Corresponding code to the paper "Towards Evaluating the Robustness of Neural Networks" by Nicholas Carlini and David Wagner, at IEEE Symposium on Security & Privacy, 2017.
Implementations of the three attack algorithms in Tensorflow. It runs correctly on Python 3 (and probably Python 2 without many changes).
To evaluate the robustness of a neural network, create a model class with a predict method that will run the prediction network without softmax. The model should have variables
model.image_size: size of the image (e.g., 28 for MNIST, 32 for CIFAR)
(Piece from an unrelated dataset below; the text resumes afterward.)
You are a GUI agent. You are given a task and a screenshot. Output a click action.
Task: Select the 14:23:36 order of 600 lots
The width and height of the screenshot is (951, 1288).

model.num_channels: 1 for greyscale, 3 for color images
model.num_labels: total number of valid labels (e.g., 10 for MNIST/CIFAR)
from robust_attacks import CarliniL2
CarliniL2(sess, model).attack(inputs, targets)
where inputs are a (batch x height x width x channels) tensor and targets are a (batch x classes) tensor. The L2 attack supports a batch_size paramater to run attacks in parallel. Each attack has many tunable hyper-paramaters. All are intuitive and strictly increase attack efficacy in one direction and are more efficient in the other direction.
The following steps should be sufficient to get these attacks up and running on most Linux-based systems.
sudo apt-get install python3-pip
sudo pip3 install --upgrade pip
sudo pip3 install pillow scipy numpy tensorflow-gpu keras h5py
python3 train_models.py
python3 setup_inception.py
python3 test_attack.py
This code is provided under the BSD 2-Clause, Copyright 2016 to Nicholas Carlini.